0

Short version:

I have many many .txt files that have some unwanted characters â and dotted about everywhere after having used regex to remove URLs and whitespace. I need to remove all of these from all the files.

These â were not present before cleaning the files, they are being produced as a result of the cleaning.

Long version

I found a regex that works for my text, and the URLs are being removed. First of all, my cleaning process (the commented out lines are other things I have tried):

clean_file <-  sapply(curr_file, function(x) {
    gsub("&amp;", "&", x) %>%
        gsub("http\\S+\\s*", "", .) %>%
        gsub("[^[:alpha:][:space:]&']", "", .) %>%
        #gsub("[^[:alnum:][:space:]\\'-]", "", .) %>%
        stripWhitespace() %>%
        gsub("^ ", "", .) %>%
        gsub(" $", "", .)
        #gsub("â", "", .)
})

Example input text (each line is a character string):

Gluskin’s Rosenberg: Don’t Bet on a Bear Market for Treasurys -  Rising Treasury yields?... http://j.mp/UVM31t   #FederalReserve
Jacquiline Chabolla liked Capital Preservation In a Secular Bear Market: Large investment asset losses can be… http://goo.gl/fb/cgzGv 
Thank You http://pages.townhall.com/campaign/will-2013-be-a-bull-or-bear-market …  via @townhallcom
Calif. GHG cap-and-trade: a bull or a bear market? http://bit.ly/VG9DTr 

Unfortunately it doesn't appear here, but there are also some non-standard characters in the text above, namely \302. R can see them just as that:

> x = _                                   <-- appears as an underscore in my text editor
Error: object '\302' not found

It may be that they come from shift+space, as hinted here, however they are an artefact of my data and so I need to remove them - I cannot prevent them.

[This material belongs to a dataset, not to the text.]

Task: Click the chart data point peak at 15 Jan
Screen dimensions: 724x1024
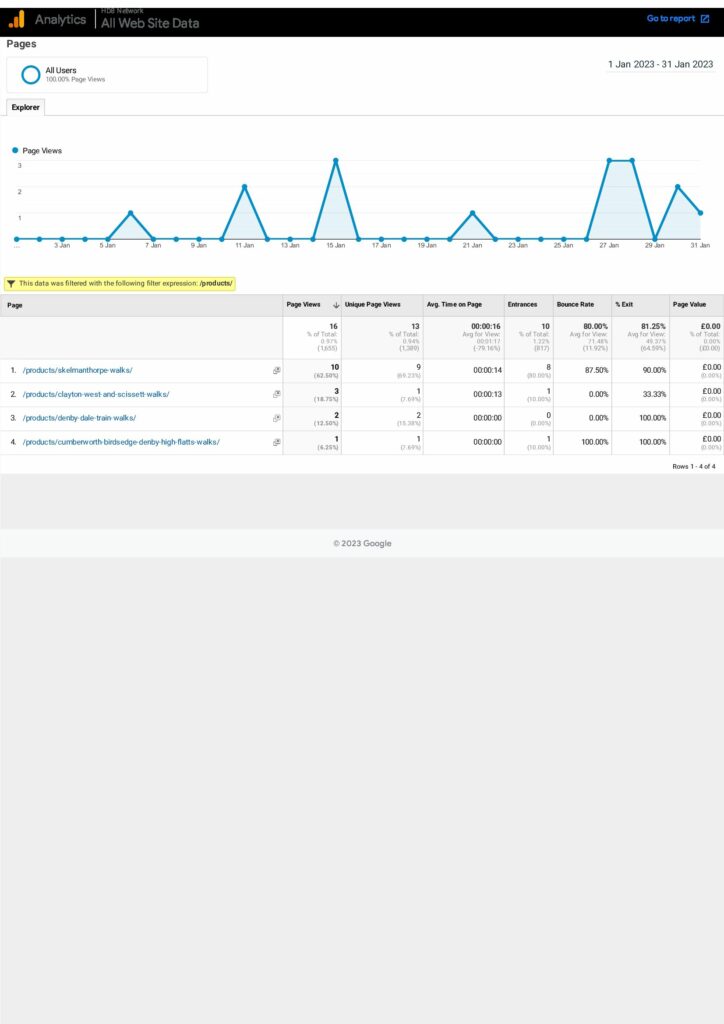Action: (x=336, y=160)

Output produced (visible in saved .txt file):

Gluskinâs Rosenberg Donât Bet on a Bear Market for Treasurys - Rising Treasury yields FederalReserve
Jacquiline Chabolla liked Capital Preservation In a Secular Bear Market Large investment asset losses can beâ
Thank You â via townhallcom
Calif GHG cap-and-trade a bull or a bear market

Output as visible in R console:

> head(clean_file)
      ..text                                                                                                        
[1,] "Nice bear market rally for the Lakers NBA"                                                                    
[2,] "Commented on StockTwits your scenario is entirely possible and as long as SPX doesn't exceed the bear market" 
[3,] "Gluskin\342s Rosenberg Don\342t Bet on a Bear Market for Treasurys Rising Treasury yields FederalReserve"           
[4,] "Jacquiline Chabolla liked Capital Preservation In a Secular Bear Market Large investment asset losses can be\342"
[5,] "Thank You \342 via townhallcom"
[6,] "Calif GHG capandtrade a bull or a bear market"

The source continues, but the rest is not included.